## What is asked
Recast everything from the line containing "Screen dimensions: 821x740" down to the end of the records as a Markdown table with the columns Row and Line. Skip blank lines and leave the pictures out.
-- Start of Dataset entries --
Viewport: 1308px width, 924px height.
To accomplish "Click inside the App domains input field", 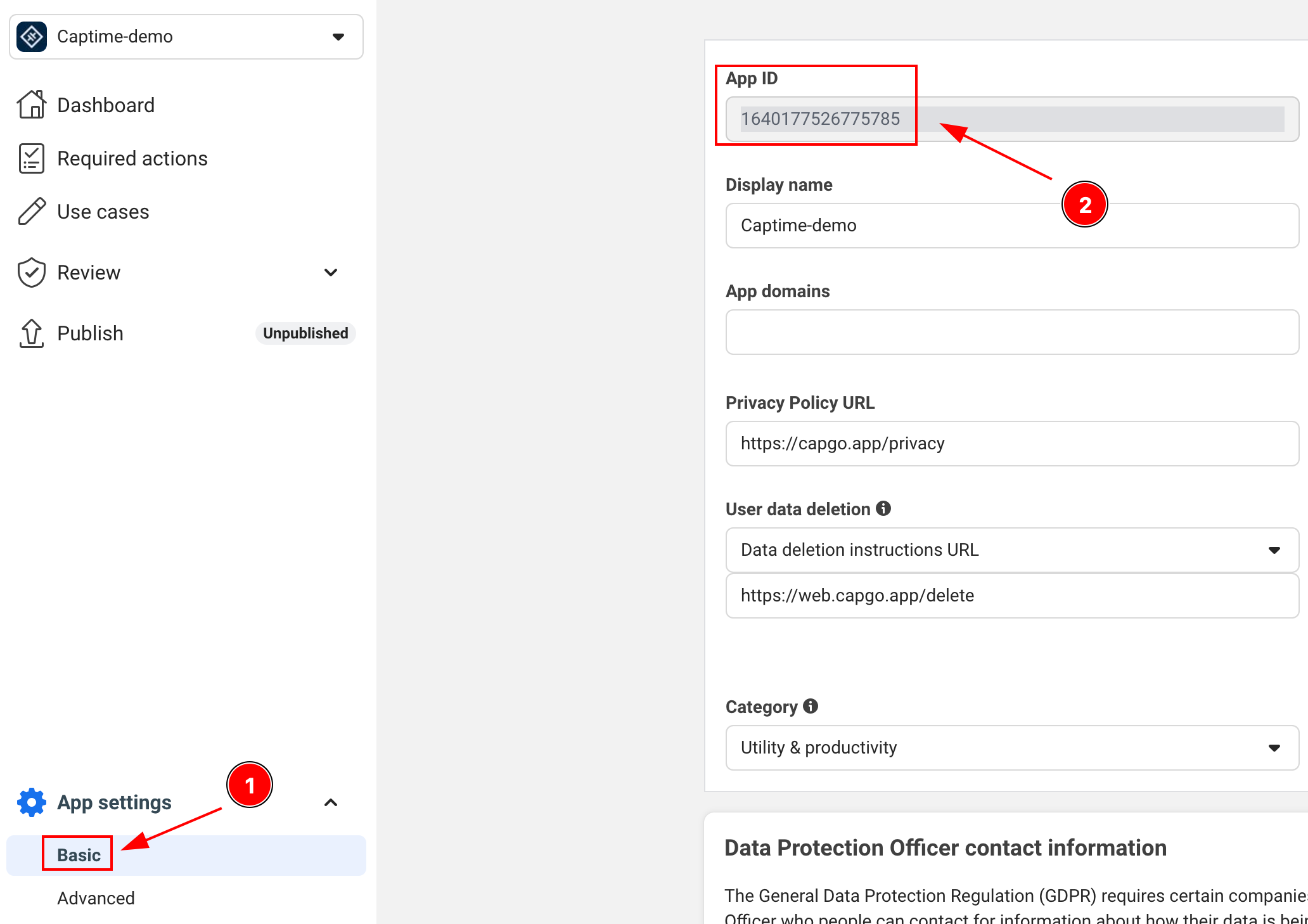I will pos(1012,332).
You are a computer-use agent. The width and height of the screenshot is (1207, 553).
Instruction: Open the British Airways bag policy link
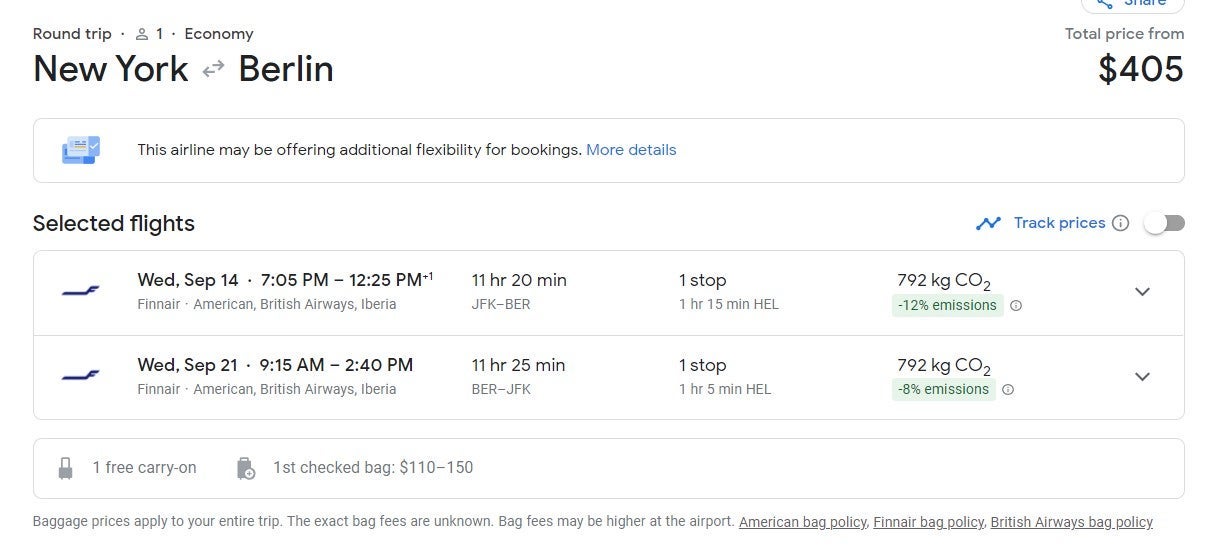(1071, 522)
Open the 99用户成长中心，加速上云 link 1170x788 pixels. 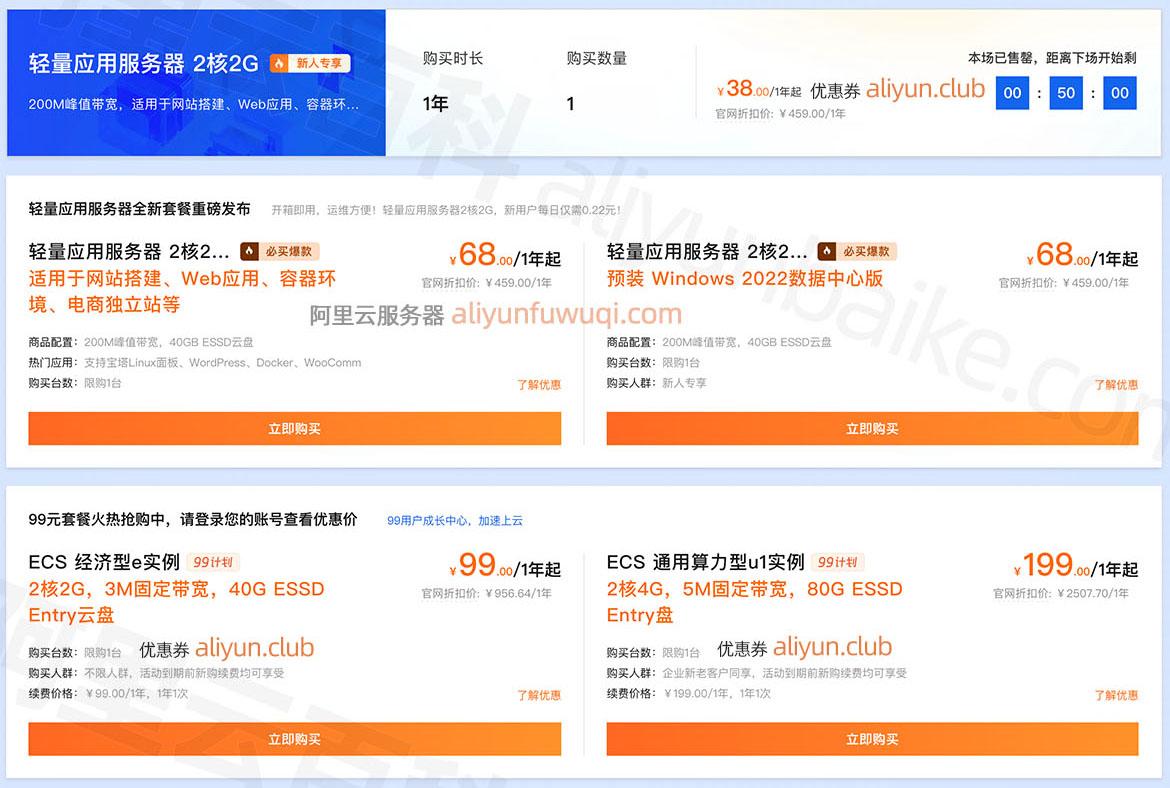[x=454, y=520]
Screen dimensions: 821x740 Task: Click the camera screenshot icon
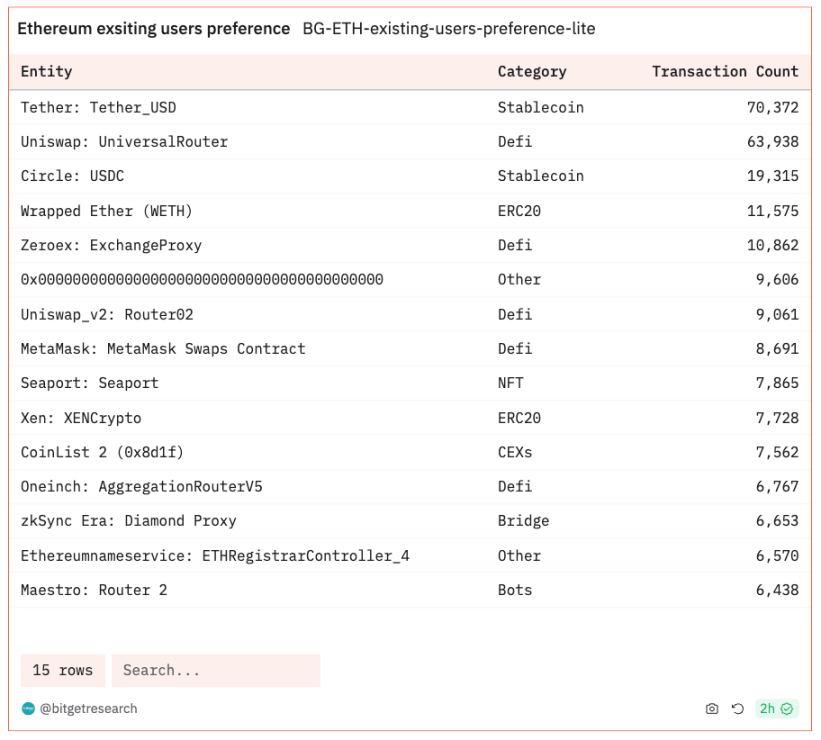point(712,709)
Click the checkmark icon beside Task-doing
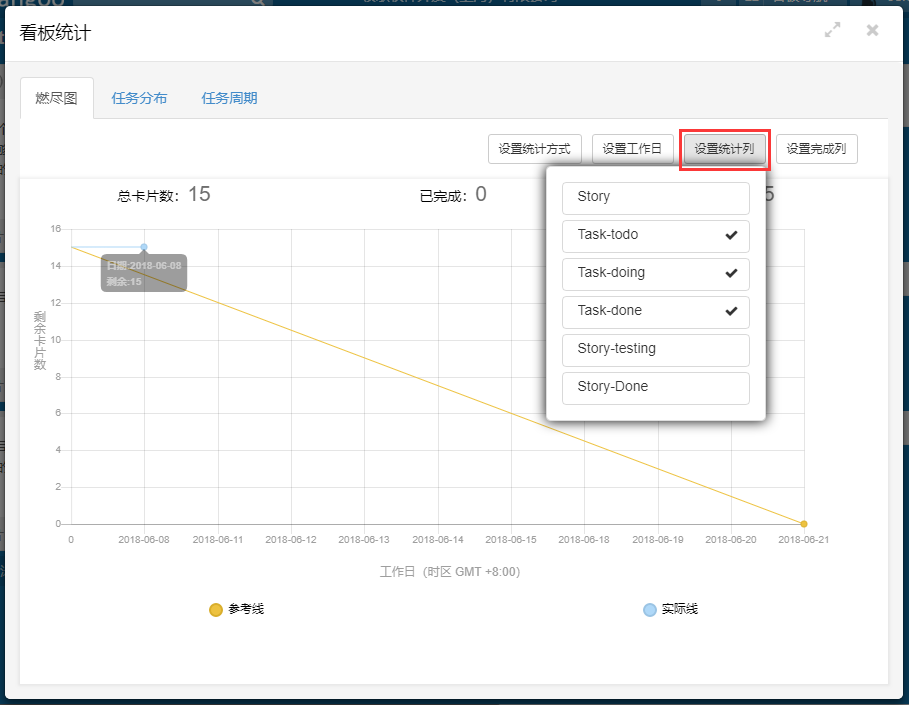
-- End of Dataset entries --
## The solution
| Row | Line |
|---|---|
| 1 | Screen dimensions: 821x740 Task: Click the camera screenshot icon |
| 2 | point(712,709) |
| 3 | Click the checkmark icon beside Task-doing |